Trace Tricks

The trace of a square matrix is the sum of the elements on the main diagonal. That is, for an n by n square matrix A, the trace of A is

$$\mathrm{tr}(A) = \sum_{i=1}^n A_{ii} .$$

This might not seem too exciting at first. However, the trace operator has a neat quasi-commutative property: for matrices U and V, so long as the internal dimensions work out, it is true that

$$\mathrm{tr}(UV) = \mathrm{tr}(VU) .$$

The proof isn’t too hard so I’ll skip it.

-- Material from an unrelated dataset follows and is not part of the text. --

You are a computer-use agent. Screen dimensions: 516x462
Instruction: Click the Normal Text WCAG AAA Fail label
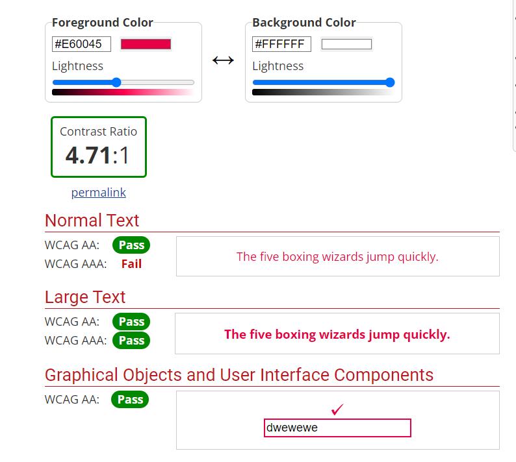(131, 264)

If we had a third matrix W (again assuming the internal dimensions work out), since matrix multiplication is associative, it is also true that

$$\mathrm{tr}(UVW) = \mathrm{tr}(WUV) = \mathrm{tr}(VWU) .$$

It’s not truly commutative, since you can only do cyclic shifts of the arguments. So, e.g., tr(UVW) is not equal to tr(WVU) in general.

What can you do with this? For one thing, note that the trace of a scalar a is itself: tr(a) = a. So if you have a matrix multiplication that results in a scalar, you can use trace to rearrange the arguments.

For instance, let U be a 1 by n row vector, and let V be an n by n matrix. If U* is the transpose of U, then UVU* is a scalar. This kind of expression comes up pretty often in jointly Gaussian distributions.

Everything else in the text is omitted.